Stange asks for perfect farewell from Lions
Stange wants Lions to give him perfect farewell gift
AFGHANISTAN v SINGAPORE
(Tomorrow, 6.30pm, Takhti Stadium, Teheran)
They are already guaranteed a place in the next round of Asian Cup qualifiers.
But the Lions will not take Afghanistan lightly in their final second-round World Cup/Asian Cup Group E qualifying match in neutral Teheran tomorrow evening.
National coach Bernd Stange, who will take his place in the Singapore technical area for one last time, told The New Paper yesterday: "I want to see a big fight from our players to deliver a result.
"The circumstances here are very difficult for both teams, with cold conditions (of about 14 deg C) and rain.
"Afghanistan are fighting to be one of the two best fourth-placed teams (from eight qualifiying groups) that go into the next round.
"I know they rested five players in (last Thursday's 5-0 defeat by) Japan, because those players are on one yellow card and they wanted to save them for Tuesday's match.
"So we have to expect an Afghanistan team that will give their best."
The German added: "All our players are aware if you represent Singapore, you have to give your best.
"I don't see any (hints) of arrogance or things like that from the players, where they believe (this match) is not important.
"This is clear. They know that every single result is important for world ranking, which will give us a good position for the next draw."
Lions midfielder Hariss Harun echoed the warning.
"Even though we have qualified in third place, Afghanistan still have much to play for," said the 25-year-old Johor Darul Ta'zim star.
"It's a dangerous situation for us and we could be surprised if we take it easy during the match.
"So it's important for us to focus and treat it as a very important match.
"Anyway, for me, it's always important to get as many points as we can and to get 13 points from this group will be a good achievement for the team."
Stange insisted that Singapore are not the favourites, pointing to the slim 1-0 victory in the reverse fixture at the National Stadium last October and Afghanistan's many overseas-based players as evidence that a tough match lies in store.
He also said that while he was happy a number of newer faces helped the team to a 2-1 win in a friendly against Myanmar last Thursday, the Lions' lack of "power and fitness" was a negative point.
But the 68-year-old, who has a record of 15 wins, four draws and 15 losses from 34 "A" internationals, said it is up to all stakeholders to help move Singapore football forward, even after his departure.
"Our fans are the true VIPs in football, and we have to do more to give our VIPs the best football possible," said the former Iraq and Belarus coach.
"And we can only do that if every party involved in Singapore football works permanently together as a team.
"It starts together with the desire to succeed in professional football.
"Most countries, including our neighbours, have invested much more money in football than Singapore in recent years.

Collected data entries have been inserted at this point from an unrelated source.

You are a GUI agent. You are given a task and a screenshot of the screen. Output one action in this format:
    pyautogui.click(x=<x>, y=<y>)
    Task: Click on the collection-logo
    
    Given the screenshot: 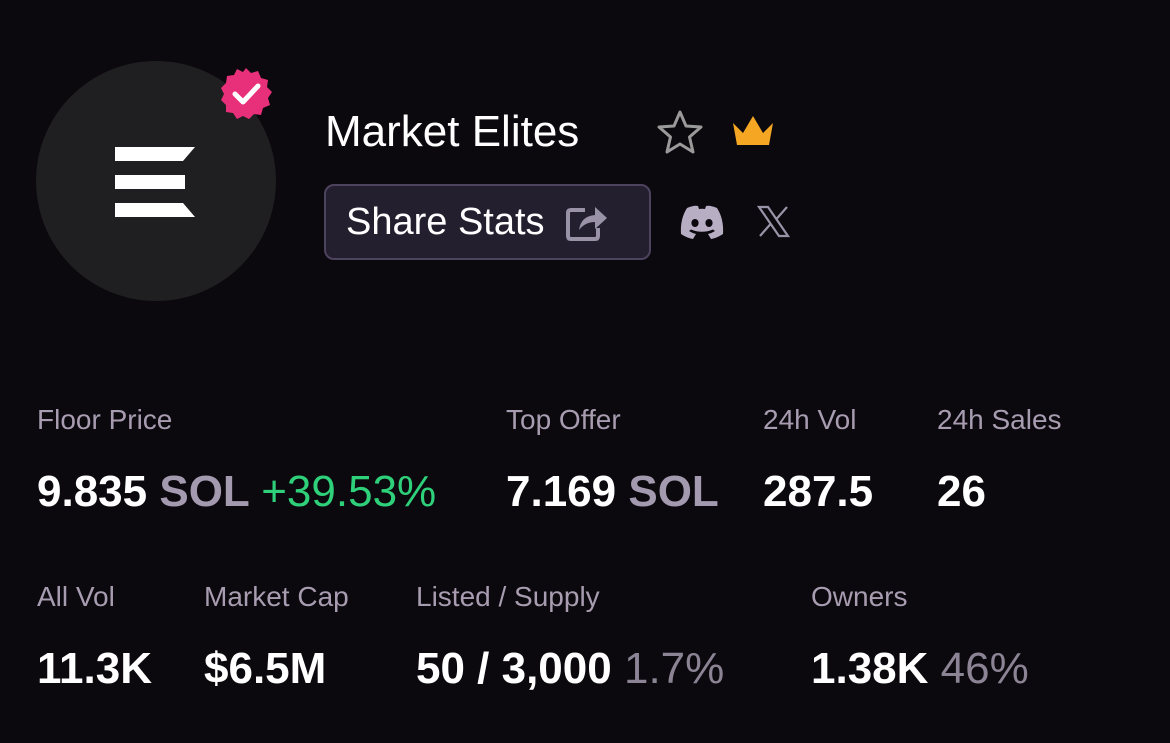 What is the action you would take?
    pyautogui.click(x=155, y=182)
    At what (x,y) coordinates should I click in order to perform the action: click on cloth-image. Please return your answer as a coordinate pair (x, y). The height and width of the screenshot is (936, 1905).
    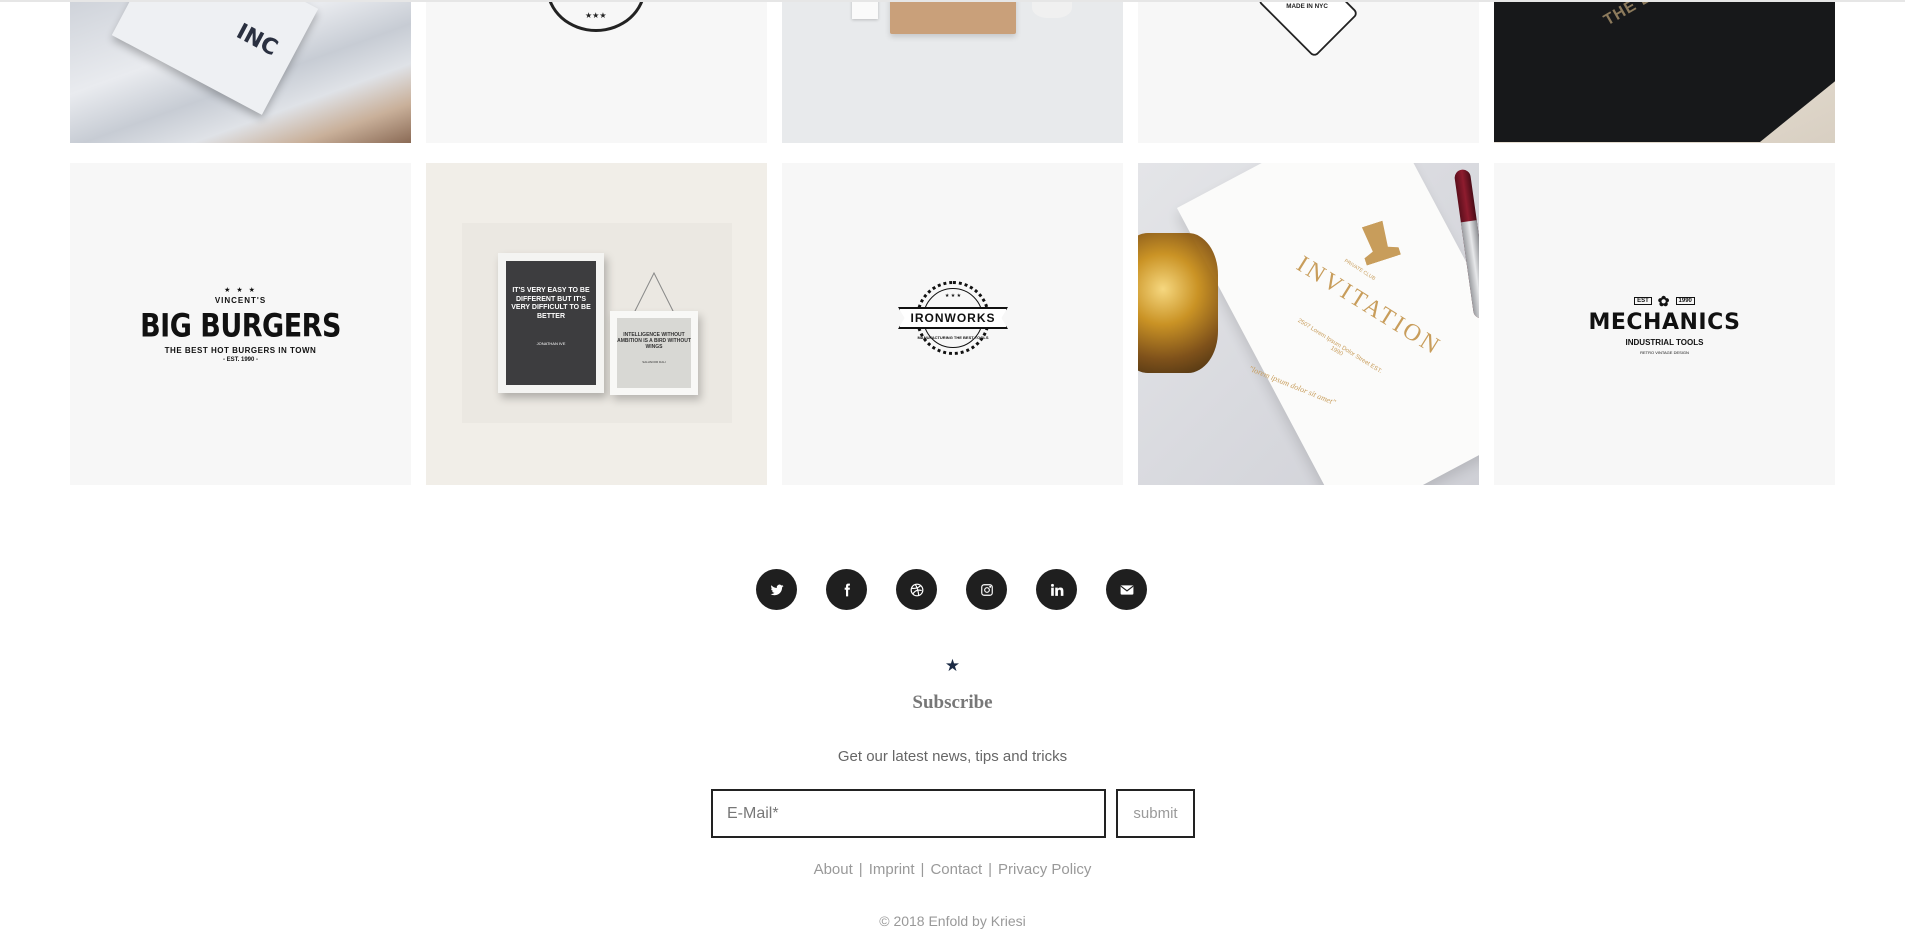
    Looking at the image, I should click on (1052, 10).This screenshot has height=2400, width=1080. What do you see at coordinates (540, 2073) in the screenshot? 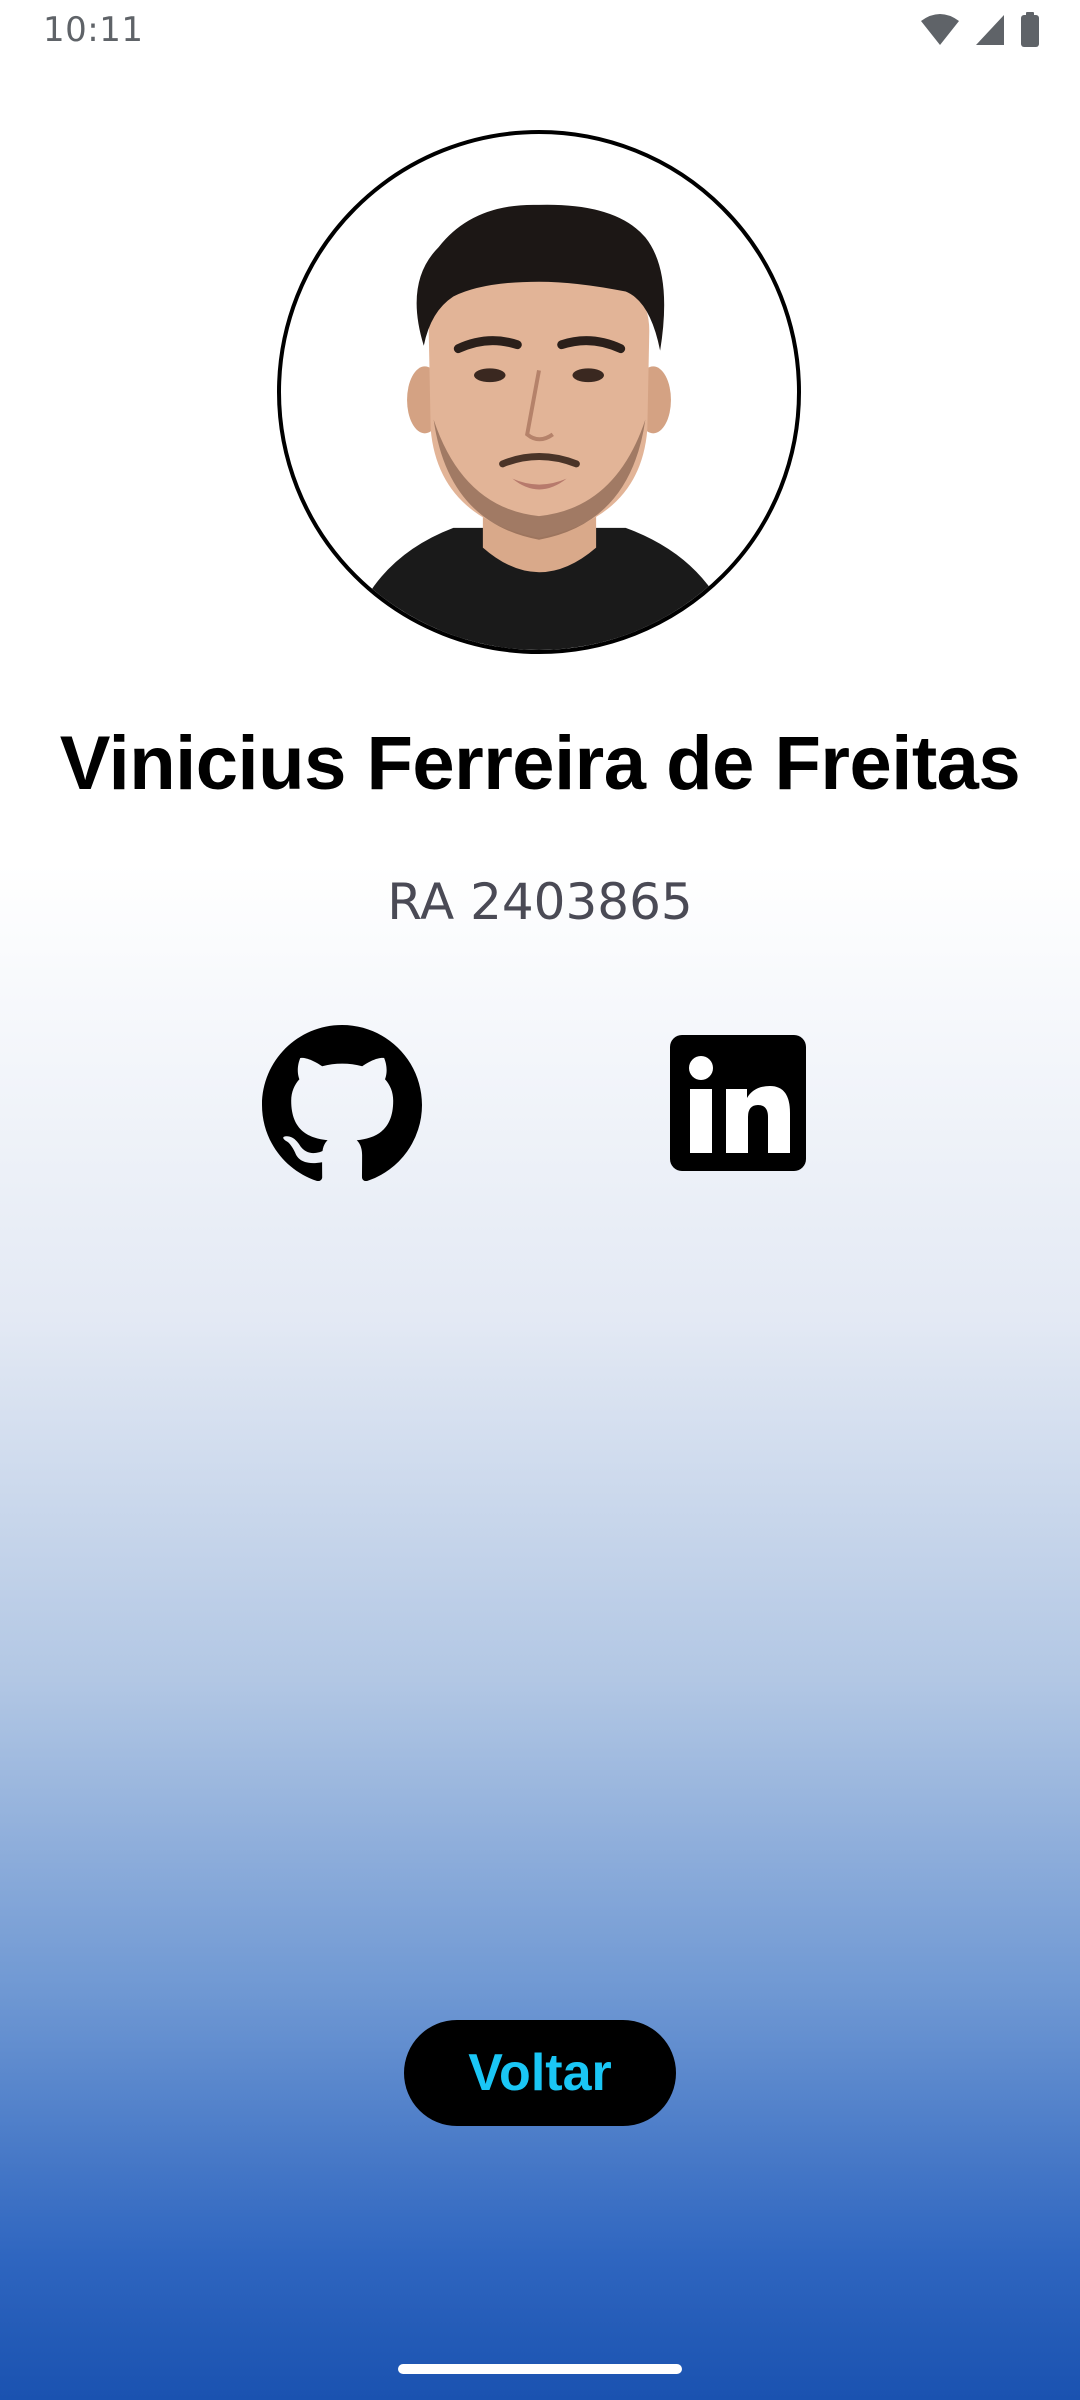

"We need to invest more in areas including sports science, training tours, technical personnel and especially professional training facilities as soon as possible.
"There is a lot to do in the upcoming years, but I am leaving in good spirits and I have full optimism on the future of Singapore football.
"I would like to say 'thank you' to everybody, the fans especially, and to the media who treated me very fairly over three years.
"There are many challenges to Singapore football beyond our control, but we must always stay together and find solutions for these challenges."